I thought about the surprise birthday party Gretchen and Gwendy had thrown for Daniel in their Tribeca loft when Emily was nine months old. Gretchen loved to host a crowd. The reflection of the candle flames danced in her eyes when she brought in the cake, singing off-key until Uncle Blaine took over the tune. Josh snapped pictures, and Sheila handed out slices of cake after Daniel blew out the candles.

Then Blaine sat with Emily on his lap, his arm draped across Daniel's shoulders. We all listened to Gretchen's stories of the days before Blaine had known Daniel. Now and then, she'd slap Gwendy's greedy fingers away from the cake frosting with warnings about processed sugar. We stayed up late that night, long after Emily was put to bed, talking and laughing while Daniel and Gretchen reminisced. Gwendy shared stories about growing up with Daniel as her big brother. Everyone seemed lazily content to sit there while Daniel got his moment in the spotlight.

Blaine finally insisted that it was time to go. He went to Emily's room to take a last peek at her. Then he and Gretchen hung on each other while everyone else hugged Daniel good night and repeated their birthday wishes, put on jackets, and gathered up purses and cameras.

That Saturday was the last time we'd all been together
before.
Before the Tuesday in September when everything changed.

With faith, there is love. With love, there is peace. With peace, there is blessing.

But there was no peace. Only questions that stuck in my throat like tears that wouldn't come out.

I was all the way to Washington Square Park before I realized what I was doing. I stopped, looked down the avenue at the empty sky, and said, “I don't think so.”

I walked east until I stepped inside Cutter's. I didn't see Cookie, so I sat at the bar and ordered a beer. No one asked for an ID. No one paid any attention to me. At least that was what I thought until Dennis Fagan slid onto the stool next to mine.

“Been a long time,” he said, tipping his beer toward me.

“Well, you know,” I said.

He didn't smile, but his eyes wrinkled a little. “Yeah.”

He watched a baseball game on the bar's TV. I thought about nothing in particular. Neither of us talked. I finished my beer and, not wanting to push my luck, waved the bartender away. Then I turned and stared at Dennis until his cornflower blue eyes met mine.

“Okay, then,” he said. “We're outta here.”

There was no conversation while we walked. I didn't look at the sky. I didn't really even pay attention to where we were going. We ended up on a street near Wall Street, but I had no idea which one.

Inside my head, I counted off
red building, white building, brown building, red building, red building…
Until Dennis stopped at a door next to a deli, opened it, and led me to the second floor, where he unlocked an apartment. Tiny kitchen behind a living room; bathroom and small bedroom to the left.
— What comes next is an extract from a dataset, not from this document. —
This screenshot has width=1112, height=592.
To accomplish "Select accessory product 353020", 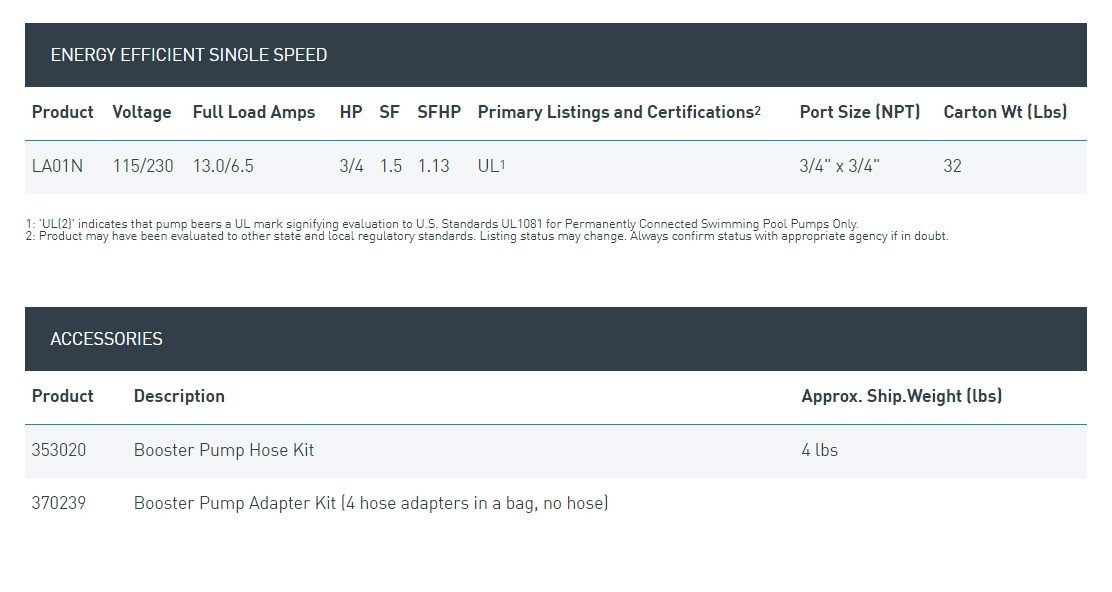I will point(59,450).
I didn't look at it with the eyes of a Wamsley & Wilkes employee. In fact, I didn't see much at all. I took a swallow of the beer Dennis brought from the refrigerator. Then he stared at my face for a few seconds before gently pulling me to him.

We made short work of undressing. His bed was a jumble of sheets, but they felt good and smelled of laundry detergent. Nothing perfumed, just clean. For a man with massive muscles, Dennis was a surprisingly tender lover. He was furry—manscaping was an idea that would never have occurred to him—warm, and strong. We both knew he was in charge. From the timing, the place, the circumstances, the provision of condoms and lube—it was his show, and that was how I wanted it.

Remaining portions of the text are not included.